BEGIN SOURCE

The game is also overflowing with jokes, references, and background gags for attentive players, particularly if you’re a chapter-and-verse Star Wars fan with one foot in its expanded universe of comics, novels, and video games. We’ve compiled a list of some of the best hidden treats we found during our playthrough.

Environmental Storytelling

While many recognizable Star Wars landmarks from the nine episodes are incorporated into the game via puzzles and side missions, there are a few artifacts — plus some foreign objects — hidden away in nooks and crannies:

Luke’s T-16 Skyhopper in Lego Star Wars: The Skywalker Saga

Image: TT Games/Warner Bros. Interactive Entertainment via Polygon

  • At Lars Homestead on Tatooine, you’ll find a T-16 Skyhopper parked outside Luke’s garage. You can unlock a T-16 elsewhere in the game, but this one’s just a piece of scenery.

Yoda’s escape pod on Dagobah

Image: TT Games/Warner Bros. Interactive Entertainment via Polygon

  • On Dagobah, if you wander up to the clearing in the northwest of Dragonsnake Bog, you’ll find a tripedal artificial structure. That’s an E3-standard starship lifeboat, the craft that Yoda took to Dagobah to escape the Jedi purge.

Finn’s workspace on Starkiller base

Image: TT Games/Warner Bros. Interactive Entertainment via Polygon

  • While sneaking around Starkiller Base during The Force Awakens, if you disguise yourself as a Stormtrooper and unlock the door directly across from the interrogation room, you’ll find the janitor’s closet, with a cleaning cart and a holographic blueprint for a motorized floor-buffer. Presumably, this used to be Finn’s workspace.

END SOURCE

● **TO DO**:
1. Copy the passage from the Lego Star Wars article word for word, starting at "Yoda’s escape pod" and ending at "the Jedi purge.".
2. According to the Lego Star Wars article, what is the tripedal artificial structure in the clearing northwest of Dragonsnake Bog?

BEGIN SUPPLIED MATERIAL

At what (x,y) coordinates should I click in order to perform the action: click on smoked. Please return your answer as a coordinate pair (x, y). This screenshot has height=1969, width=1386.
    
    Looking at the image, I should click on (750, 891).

END SUPPLIED MATERIAL

● **SOLUTION LIST**:
1.
Yoda’s escape pod on Dagobah

Image: TT Games/Warner Bros. Interactive Entertainment via Polygon

  • On Dagobah, if you wander up to the clearing in the northwest of Dragonsnake Bog, you’ll find a tripedal artificial structure. That’s an E3-standard starship lifeboat, the craft that Yoda took to Dagobah to escape the Jedi purge.

2. It is an E3-standard starship lifeboat, the craft Yoda took to Dagobah to escape the Jedi purge.